И подпись. Не мамина. Другая.
«Твой отец — Виктор Степанович. Сосед».
Марина закрыла тетрадь. Встала. Подошла к окну.
За окном, через два дома, стоял его дом. Старый. Покосившийся. С тёмными окнами. Виктор Степанович жил там один — вдовец, нелюдимый, угрюмый. Всю жизнь на лесоповале. Полжизни один.
И всю жизнь Марина его ненавидела.
Да. Именно так. Она боялась его в детстве. Он казался ей страшным — высокий, сутулый, с седыми космами и тяжёлым взглядом. Когда она бегала по улице с подружками, он всегда смотрел на неё. Долго. Молча. И этот взгляд её пугал. Она думала — он злой. Она думала — он её презирает.
А он просто смотрел. На дочь. Которую не мог назвать своей.
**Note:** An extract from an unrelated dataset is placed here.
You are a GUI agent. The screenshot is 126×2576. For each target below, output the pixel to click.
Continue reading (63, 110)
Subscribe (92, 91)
Марина стояла у окна и сжимала тетрадь в руках. Тридцать пять лет. Тридцать пять лет она жила и не знала. И он жил — рядом. Через два забора. И молчал. А она проходила мимо, отворачивалась, не здоровалась. И ни разу — ни разу! — не спросила себя: почему этот угрюмый старик всегда таскает им дрова? Почему, когда сломалась изгородь, он починил её ночью, пока никто не видел? Почему, когда мать болела, он приносил молоко и мёд — и ставил на крыльцо, не стучась?
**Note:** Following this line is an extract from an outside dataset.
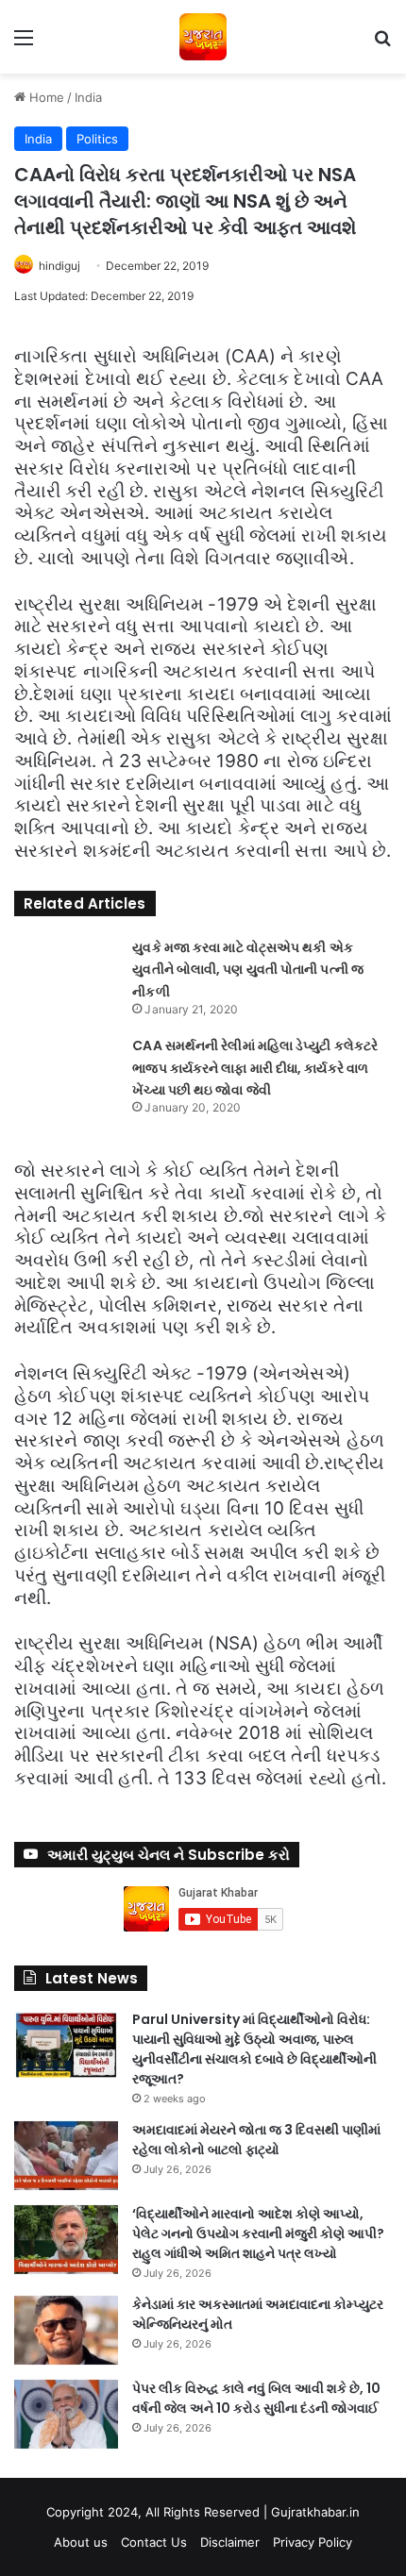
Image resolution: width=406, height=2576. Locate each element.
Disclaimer (230, 2542)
Ответ был в дневнике. Тридцать пять лет.
Она вышла из дома.
Ночь уже опустилась на деревню. Холодная, апрельская. Где-то лаяла собака. С реки тянуло сыростью. Марина шла по тёмной улице, и ноги сами несли её к тому дому.
Она постучала.
Тишина. Потом — шаги. Тяжёлые, медленные. Дверь открылась.
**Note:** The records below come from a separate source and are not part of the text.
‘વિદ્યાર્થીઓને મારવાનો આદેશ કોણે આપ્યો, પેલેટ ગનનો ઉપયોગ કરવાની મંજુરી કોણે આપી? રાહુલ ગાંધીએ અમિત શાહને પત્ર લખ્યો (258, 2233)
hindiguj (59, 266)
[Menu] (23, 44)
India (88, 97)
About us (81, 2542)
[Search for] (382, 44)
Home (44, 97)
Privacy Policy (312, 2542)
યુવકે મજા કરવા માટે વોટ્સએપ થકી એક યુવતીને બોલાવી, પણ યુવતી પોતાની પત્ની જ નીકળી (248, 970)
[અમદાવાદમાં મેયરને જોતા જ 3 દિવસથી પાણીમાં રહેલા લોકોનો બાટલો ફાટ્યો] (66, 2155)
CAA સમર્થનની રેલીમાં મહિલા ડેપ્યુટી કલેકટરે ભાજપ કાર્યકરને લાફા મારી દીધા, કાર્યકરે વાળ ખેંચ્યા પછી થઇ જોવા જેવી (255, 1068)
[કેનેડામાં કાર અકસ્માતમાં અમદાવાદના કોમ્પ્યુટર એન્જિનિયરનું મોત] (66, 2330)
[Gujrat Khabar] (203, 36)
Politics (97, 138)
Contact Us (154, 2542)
На пороге стоял Виктор Степанович. Высокий. Сутулый. В старой фуфайке. Седые космы. Лицо — тёмное, обветренное, в глубоких морщинах. И глаза. Те самые. Тяжёлые. Только теперь она увидела в них другое. Не злость. Тоску. Вечную, многолетнюю тоску.

— Марина? — голос у него был глухой, простуженный. — Что-то случилось?
Она не ответила. Протянула ему тетрадь.
— Вот. Это мамин дневник. Я прочитала. Я всё знаю.
Он посмотрел на тетрадь. Потом на Марину. Потом снова на тетрадь. И вдруг — сгорбился ещё больше. Как будто из него вынули последнюю силу.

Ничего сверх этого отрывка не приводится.